* WORK INSTRUCTION:
Output the entries exactly.

Dataset entries
◆ ◆ ◆ ◆ ◆

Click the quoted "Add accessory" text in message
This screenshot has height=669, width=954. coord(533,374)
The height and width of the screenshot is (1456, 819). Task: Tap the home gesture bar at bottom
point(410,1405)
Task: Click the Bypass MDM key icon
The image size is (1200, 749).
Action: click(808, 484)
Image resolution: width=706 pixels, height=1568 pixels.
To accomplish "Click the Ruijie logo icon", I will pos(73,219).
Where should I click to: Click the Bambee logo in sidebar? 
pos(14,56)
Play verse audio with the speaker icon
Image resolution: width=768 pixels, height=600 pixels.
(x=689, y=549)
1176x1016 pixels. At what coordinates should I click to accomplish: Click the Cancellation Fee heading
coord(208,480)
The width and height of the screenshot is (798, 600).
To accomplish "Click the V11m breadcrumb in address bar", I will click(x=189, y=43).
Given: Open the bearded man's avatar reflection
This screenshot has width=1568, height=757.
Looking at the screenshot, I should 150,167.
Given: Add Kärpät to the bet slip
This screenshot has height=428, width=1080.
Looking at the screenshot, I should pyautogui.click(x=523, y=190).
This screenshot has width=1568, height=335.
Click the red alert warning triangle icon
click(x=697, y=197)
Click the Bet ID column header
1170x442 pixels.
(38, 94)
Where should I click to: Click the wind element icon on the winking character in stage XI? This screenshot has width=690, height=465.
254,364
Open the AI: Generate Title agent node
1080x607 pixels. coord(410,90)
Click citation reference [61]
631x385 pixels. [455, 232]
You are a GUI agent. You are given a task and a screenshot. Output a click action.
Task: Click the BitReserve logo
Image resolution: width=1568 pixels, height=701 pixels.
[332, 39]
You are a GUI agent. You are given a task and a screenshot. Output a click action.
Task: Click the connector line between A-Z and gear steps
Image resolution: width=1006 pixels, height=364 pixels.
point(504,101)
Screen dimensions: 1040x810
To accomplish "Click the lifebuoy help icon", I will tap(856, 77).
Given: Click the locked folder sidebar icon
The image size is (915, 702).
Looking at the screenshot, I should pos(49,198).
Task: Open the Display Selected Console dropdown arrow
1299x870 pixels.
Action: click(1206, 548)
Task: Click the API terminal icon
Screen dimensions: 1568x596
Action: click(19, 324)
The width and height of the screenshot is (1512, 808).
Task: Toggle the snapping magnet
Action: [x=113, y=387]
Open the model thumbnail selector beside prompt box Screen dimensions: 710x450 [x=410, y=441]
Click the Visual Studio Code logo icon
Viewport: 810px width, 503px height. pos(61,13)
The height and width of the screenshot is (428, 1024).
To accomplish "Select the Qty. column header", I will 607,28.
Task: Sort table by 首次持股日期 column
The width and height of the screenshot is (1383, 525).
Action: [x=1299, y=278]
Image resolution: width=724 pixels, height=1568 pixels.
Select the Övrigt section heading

◆ ◆ ◆ ◆ ◆

* RESULT:
Click the quoted "Add accessory" text in message
This screenshot has height=669, width=954. coord(533,374)
The height and width of the screenshot is (1456, 819). Task: Tap the home gesture bar at bottom
point(410,1405)
Task: Click the Bypass MDM key icon
The image size is (1200, 749).
Action: click(808, 484)
Image resolution: width=706 pixels, height=1568 pixels.
To accomplish "Click the Ruijie logo icon", I will pos(73,219).
Where should I click to: Click the Bambee logo in sidebar? 
pos(14,56)
Play verse audio with the speaker icon
Image resolution: width=768 pixels, height=600 pixels.
(x=689, y=549)
1176x1016 pixels. At what coordinates should I click to accomplish: Click the Cancellation Fee heading
coord(208,480)
The width and height of the screenshot is (798, 600).
To accomplish "Click the V11m breadcrumb in address bar", I will click(x=189, y=43).
Given: Open the bearded man's avatar reflection
This screenshot has width=1568, height=757.
Looking at the screenshot, I should 150,167.
Given: Add Kärpät to the bet slip
This screenshot has height=428, width=1080.
Looking at the screenshot, I should pyautogui.click(x=523, y=190).
This screenshot has width=1568, height=335.
Click the red alert warning triangle icon
click(x=697, y=197)
Click the Bet ID column header
1170x442 pixels.
(38, 94)
Where should I click to: Click the wind element icon on the winking character in stage XI? This screenshot has width=690, height=465.
254,364
Open the AI: Generate Title agent node
1080x607 pixels. coord(410,90)
Click citation reference [61]
631x385 pixels. [455, 232]
You are a GUI agent. You are given a task and a screenshot. Output a click action.
Task: Click the BitReserve logo
Image resolution: width=1568 pixels, height=701 pixels.
[332, 39]
You are a GUI agent. You are given a task and a screenshot. Output a click action.
Task: Click the connector line between A-Z and gear steps
Image resolution: width=1006 pixels, height=364 pixels.
point(504,101)
Screen dimensions: 1040x810
To accomplish "Click the lifebuoy help icon", I will tap(856, 77).
Given: Click the locked folder sidebar icon
The image size is (915, 702).
Looking at the screenshot, I should pos(49,198).
Task: Open the Display Selected Console dropdown arrow
1299x870 pixels.
Action: click(1206, 548)
Task: Click the API terminal icon
Screen dimensions: 1568x596
Action: click(19, 324)
The width and height of the screenshot is (1512, 808).
Task: Toggle the snapping magnet
Action: [x=113, y=387]
Open the model thumbnail selector beside prompt box Screen dimensions: 710x450 [x=410, y=441]
Click the Visual Studio Code logo icon
Viewport: 810px width, 503px height. pos(61,13)
The height and width of the screenshot is (428, 1024).
To accomplish "Select the Qty. column header", I will 607,28.
Task: Sort table by 首次持股日期 column
The width and height of the screenshot is (1383, 525).
Action: [x=1299, y=278]
Image resolution: width=724 pixels, height=1568 pixels.
Select the Övrigt section heading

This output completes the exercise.